Passage provided ->
You'll have about as much success suing Budweiser if you get harmed by a drunk.

Anonymous said...

Wilber asks;

What would be the basis of your cause of action? Or, in other words, under what legal theory would you sue? Negligence? Strict liabilty? Product liability? A constitutional claim?

I'm not a lawyer, I just play one here at Althouse.

If I were to take such an action, I'd probably go off of the Landlords responsibility:

http://www.nolo.com/legal-encyclopedia/landlord-liability-criminal-acts-faq-29060-3.html

Only, the State has a helluva lot more money than any Landlord.

Do you think I'd not be able to find a lawyer who'd want some of that cash?

n.n said...

I hope they bought their carbon credits. The fine and shaming for anthropogenic carbon emissions can be brutal.

Wilbur said...

Eric, good luck with your future lawsuit.

I suspect you'll need it.

Revenant said...

Reason magazine pointed out that the outcome of Oklahoma and Nebraska's actions would be to force Colorado to stop regulating marijuana. They cannot force Colorado to make it illegal, or to use resources cracking down on it. Not even the federal government can do that.

My guess? This is a friendly lawsuit, like the ones environmentalists file against the EPA. The activists file a lawsuit demanding the EPA do something the EPA already wants to do but hasn't been authorized to do by law. Then the EPA "settles" and agrees to do it.

The government of Colorado hates the fact that their citizens wanted this. My guess is they'll "settle" and agree to crack down on marijuana, even though they have no legal right to do so.

Revenant said...

I'd probably go off of the Landlords responsibility:

The state isn't a landlord.

Shootist said...
This comment has been removed by the author.
Bruce Hayden said...

Yeah, the new thing for Colorado travelers is "Driving while having Colorado plates".

Long been the case in Wyoming. Been stopped more than once on I-25 S of Cheyenne, or I-80 west of there purely, it seemed, for having CO plates. One time was picked out of a pack of 8-10 vehicles, with many of them driving faster than I was. Also got similarly nailed in W WY w/Utah plates. First time was maybe 40 years ago, and the most recent was maybe 10 years ago.

One humorous story was when I was stopped on I-80 by a WY state trooper with expired CO plates. He told me that he was going on coffee break for half an hour, but would then radio along I-80, and if any of his buddies saw me, they would tow my vehicle, leaving me along the side of the road (not good in desolate rural WY). I took the next road S into CO, barely making the half hour deadline, and adding an hour or two to my trip.

The data ->

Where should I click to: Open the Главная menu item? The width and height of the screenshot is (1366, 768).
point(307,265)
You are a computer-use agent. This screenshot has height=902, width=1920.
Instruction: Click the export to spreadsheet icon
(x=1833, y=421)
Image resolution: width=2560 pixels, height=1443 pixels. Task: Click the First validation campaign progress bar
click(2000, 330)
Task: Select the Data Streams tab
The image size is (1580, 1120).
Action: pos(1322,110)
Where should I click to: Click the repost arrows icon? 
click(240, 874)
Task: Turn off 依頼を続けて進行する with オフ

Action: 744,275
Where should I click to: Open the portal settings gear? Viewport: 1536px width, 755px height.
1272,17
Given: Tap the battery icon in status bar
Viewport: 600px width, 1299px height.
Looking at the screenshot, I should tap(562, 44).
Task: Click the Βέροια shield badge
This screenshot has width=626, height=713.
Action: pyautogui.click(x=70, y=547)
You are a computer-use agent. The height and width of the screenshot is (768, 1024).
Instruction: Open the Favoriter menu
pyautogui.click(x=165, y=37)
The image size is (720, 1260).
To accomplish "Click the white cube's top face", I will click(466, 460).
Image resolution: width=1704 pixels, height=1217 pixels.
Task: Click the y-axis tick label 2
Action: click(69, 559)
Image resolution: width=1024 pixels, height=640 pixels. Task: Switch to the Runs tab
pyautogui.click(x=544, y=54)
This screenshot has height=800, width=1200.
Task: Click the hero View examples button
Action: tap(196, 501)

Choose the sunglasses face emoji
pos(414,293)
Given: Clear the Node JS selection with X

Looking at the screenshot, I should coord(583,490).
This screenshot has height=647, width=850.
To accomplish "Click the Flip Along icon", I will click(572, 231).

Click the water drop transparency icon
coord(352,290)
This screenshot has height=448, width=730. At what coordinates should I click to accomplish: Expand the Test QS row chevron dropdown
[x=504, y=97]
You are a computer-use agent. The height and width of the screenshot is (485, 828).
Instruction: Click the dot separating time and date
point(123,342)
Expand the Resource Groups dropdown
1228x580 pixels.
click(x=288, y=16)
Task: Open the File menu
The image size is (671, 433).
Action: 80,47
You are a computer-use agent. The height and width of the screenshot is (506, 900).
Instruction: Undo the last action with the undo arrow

Task requirements -> Could you carry on the comment thread about the Colorado marijuana lawsuit, picking up after its last sentence?

Reply ->
But they don't always nail CO plates. A friend was the top sergeant of an AF Reserve unit in UT. He drove that stretch of I-80 routinely fairly fast. They would occasionally pull him over with a "hey Sarge, slow it up a bit", and let him go. Never ticketed - they were all apparently former military.

Achilles said...

eric said...
"Telling people they can't smoke pot is not the same as enforcing obvious language in the constitution and in the 14th amendment guaranteeing equal treatment under the law.

Except the Supreme Court has upheld the Federal Drug laws.

Therefore, they are both Federal Laws."

The 14th amendment is an amendment to the constitution. Slightly different than a law.



Achilles said...

eric said...

"It's disgusting to me that suddenly we are ok with States picking and choosing which laws they follow and which they do not."

This results from the federal government passing too many laws.

"It's not going to end well."

Neither is the "War on Drugs." Thankfully it is almost over.

"I promise you this much. If I'm ever harmed here in Washington State by the illegal distribution of Marijuana, facilitated by the State of Washington, I'm going to sue the State, not the person who harmed me."

You can do that. But it would be stupid. You wont lose much money though because your case wont last very long.

Anonymous said...

I was referring to the civil rights act.

Original Mike said...

"I promise you this much. If I'm ever harmed here in Washington State by the illegal distribution of Marijuana, facilitated by the State of Washington, I'm going to sue the State, not the person who harmed me."

I'm sure Washington is quaking in its boots.